Hij schraapte zijn keel en duwde zijn bril omhoog op zijn neus. Een lange stilte volgde. De radiator tikte en suisde opdringerig. Allebei zijn ouders waren zo snel vertrokken dat het leek of ze het brand­alarm hadden gehoord.

‘Wauw,’ zei hij na een tijdje met zijn enge, vlakke stemmetje. ‘Rottig.’

‘Ja,’ zei ik. En daar zaten we zwijgend, naast elkaar, en staarden naar de donkergroene muren van Platts kamer en de lege plekken met plakbandresten waar zijn posters hadden gehangen.
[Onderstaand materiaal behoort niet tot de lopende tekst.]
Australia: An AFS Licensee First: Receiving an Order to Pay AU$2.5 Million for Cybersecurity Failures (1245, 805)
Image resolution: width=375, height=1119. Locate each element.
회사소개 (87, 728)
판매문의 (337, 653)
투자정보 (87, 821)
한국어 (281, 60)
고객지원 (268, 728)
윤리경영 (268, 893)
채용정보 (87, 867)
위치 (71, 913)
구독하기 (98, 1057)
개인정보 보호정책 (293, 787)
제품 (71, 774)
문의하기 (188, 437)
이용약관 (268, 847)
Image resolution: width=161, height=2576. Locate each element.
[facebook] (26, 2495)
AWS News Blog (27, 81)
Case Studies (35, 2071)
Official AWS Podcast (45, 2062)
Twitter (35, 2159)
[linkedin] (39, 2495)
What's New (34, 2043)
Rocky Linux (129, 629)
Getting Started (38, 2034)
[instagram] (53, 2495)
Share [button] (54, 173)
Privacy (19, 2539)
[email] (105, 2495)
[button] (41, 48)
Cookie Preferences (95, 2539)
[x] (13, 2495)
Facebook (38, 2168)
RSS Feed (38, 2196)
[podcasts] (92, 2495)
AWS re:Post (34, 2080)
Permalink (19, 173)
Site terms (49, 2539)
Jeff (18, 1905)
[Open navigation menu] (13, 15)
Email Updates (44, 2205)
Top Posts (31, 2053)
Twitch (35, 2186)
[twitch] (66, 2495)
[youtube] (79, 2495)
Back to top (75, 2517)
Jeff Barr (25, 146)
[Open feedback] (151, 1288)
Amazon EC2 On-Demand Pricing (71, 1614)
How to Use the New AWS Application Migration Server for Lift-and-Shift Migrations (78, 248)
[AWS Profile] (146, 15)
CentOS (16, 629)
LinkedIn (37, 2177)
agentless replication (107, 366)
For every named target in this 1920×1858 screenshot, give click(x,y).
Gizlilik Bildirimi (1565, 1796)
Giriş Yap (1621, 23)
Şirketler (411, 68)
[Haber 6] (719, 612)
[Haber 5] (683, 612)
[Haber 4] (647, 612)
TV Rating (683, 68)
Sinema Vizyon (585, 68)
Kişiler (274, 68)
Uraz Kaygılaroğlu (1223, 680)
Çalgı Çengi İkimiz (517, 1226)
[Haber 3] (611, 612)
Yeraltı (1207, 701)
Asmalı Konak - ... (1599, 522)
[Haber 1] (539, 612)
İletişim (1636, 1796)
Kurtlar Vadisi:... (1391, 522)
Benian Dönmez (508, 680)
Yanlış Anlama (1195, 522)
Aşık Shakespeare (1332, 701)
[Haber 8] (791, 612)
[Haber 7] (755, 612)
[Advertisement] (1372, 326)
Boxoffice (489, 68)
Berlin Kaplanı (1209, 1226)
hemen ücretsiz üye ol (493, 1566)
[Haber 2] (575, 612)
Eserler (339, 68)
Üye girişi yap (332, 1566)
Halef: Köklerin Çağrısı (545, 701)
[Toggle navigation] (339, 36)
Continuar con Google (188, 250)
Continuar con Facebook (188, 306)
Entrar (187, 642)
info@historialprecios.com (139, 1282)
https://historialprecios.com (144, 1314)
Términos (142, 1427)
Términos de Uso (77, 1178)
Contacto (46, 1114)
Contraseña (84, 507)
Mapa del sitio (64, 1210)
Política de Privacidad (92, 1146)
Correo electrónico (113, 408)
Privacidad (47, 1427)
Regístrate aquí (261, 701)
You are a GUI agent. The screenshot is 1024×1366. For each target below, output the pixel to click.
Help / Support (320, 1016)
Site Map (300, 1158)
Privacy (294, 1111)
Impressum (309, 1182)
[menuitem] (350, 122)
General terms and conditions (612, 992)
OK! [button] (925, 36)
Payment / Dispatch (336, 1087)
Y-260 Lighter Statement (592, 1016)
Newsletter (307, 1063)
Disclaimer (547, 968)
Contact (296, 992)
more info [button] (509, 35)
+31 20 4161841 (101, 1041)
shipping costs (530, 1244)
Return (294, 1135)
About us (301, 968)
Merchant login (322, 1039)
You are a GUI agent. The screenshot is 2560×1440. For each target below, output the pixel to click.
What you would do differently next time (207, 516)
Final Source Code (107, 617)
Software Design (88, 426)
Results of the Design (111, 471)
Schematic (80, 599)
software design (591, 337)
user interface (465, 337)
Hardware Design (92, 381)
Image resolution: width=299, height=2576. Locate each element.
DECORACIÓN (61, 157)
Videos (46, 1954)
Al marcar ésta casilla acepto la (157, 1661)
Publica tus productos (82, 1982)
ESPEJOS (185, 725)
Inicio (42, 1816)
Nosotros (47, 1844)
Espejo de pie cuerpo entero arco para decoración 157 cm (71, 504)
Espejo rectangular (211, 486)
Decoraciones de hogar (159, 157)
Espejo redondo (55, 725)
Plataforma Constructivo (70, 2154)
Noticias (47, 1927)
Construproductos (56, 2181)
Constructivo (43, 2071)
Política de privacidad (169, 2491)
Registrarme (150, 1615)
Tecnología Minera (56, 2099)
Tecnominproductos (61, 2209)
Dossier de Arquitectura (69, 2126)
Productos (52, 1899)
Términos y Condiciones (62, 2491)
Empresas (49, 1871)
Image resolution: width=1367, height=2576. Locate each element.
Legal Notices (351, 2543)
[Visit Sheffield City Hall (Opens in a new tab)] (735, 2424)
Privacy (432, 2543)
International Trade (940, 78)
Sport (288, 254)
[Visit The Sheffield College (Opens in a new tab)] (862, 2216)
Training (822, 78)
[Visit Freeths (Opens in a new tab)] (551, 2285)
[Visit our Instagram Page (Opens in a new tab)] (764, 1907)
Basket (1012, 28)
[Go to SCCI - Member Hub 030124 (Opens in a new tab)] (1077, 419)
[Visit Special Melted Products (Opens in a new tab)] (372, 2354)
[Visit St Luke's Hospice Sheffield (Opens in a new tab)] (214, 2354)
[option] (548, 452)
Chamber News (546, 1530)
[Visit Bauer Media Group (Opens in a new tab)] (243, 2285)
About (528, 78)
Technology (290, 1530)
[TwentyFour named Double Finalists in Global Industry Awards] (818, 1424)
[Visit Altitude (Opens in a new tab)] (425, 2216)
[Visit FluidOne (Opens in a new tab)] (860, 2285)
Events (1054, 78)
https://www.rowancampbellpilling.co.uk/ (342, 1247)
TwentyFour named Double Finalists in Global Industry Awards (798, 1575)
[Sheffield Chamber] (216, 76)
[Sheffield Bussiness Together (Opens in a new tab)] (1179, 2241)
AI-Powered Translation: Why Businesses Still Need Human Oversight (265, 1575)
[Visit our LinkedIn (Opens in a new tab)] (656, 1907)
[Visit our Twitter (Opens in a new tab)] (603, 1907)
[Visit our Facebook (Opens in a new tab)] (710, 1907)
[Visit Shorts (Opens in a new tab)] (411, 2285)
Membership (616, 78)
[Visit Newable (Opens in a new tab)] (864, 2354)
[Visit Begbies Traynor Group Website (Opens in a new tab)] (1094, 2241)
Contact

Wat viel er verder te zeggen?



iii

Als ik aan die tijd denk, krijg ik ook nu nog een verstikkend, wanhopig gevoel. Alles was verschrikkelijk. Ze kwamen aan met frisdrank, extra truien, eten dat ik niet op kon: bananen, cupcakes, sandwiches, ijs. Ik zei ja en nee als ze wat tegen me zeiden, en keek heel veel naar de vloerbedekking zodat ze niet zouden zien dat ik had gehuild.

Hoewel het appartement van de Barbours enorm groot was voor New Yorkse begrippen, bevond het zich op een lage verdieping en viel er bijna geen licht binnen, zelfs niet aan de kant van Park Avenue. Het was er weliswaar nooit helemaal nacht of dag, maar het lamplicht tegen het gepolijste eikenhout schiep de gezellige, veilige sfeer van een privéclub. Vrienden van Platt noemden het ‘het griezelkabinet’ en mijn vader, die er een paar keer geweest was om me op te halen na een logeerpartij, had het over ‘Frank E. Campbell’, naar het rouwcentrum van die naam. Maar ik vond troost in die rijke, overweldigende vooroorlogse duisternis, waarin je je makkelijk kon terugtrekken als je geen zin had om te praten of aangestaard te worden.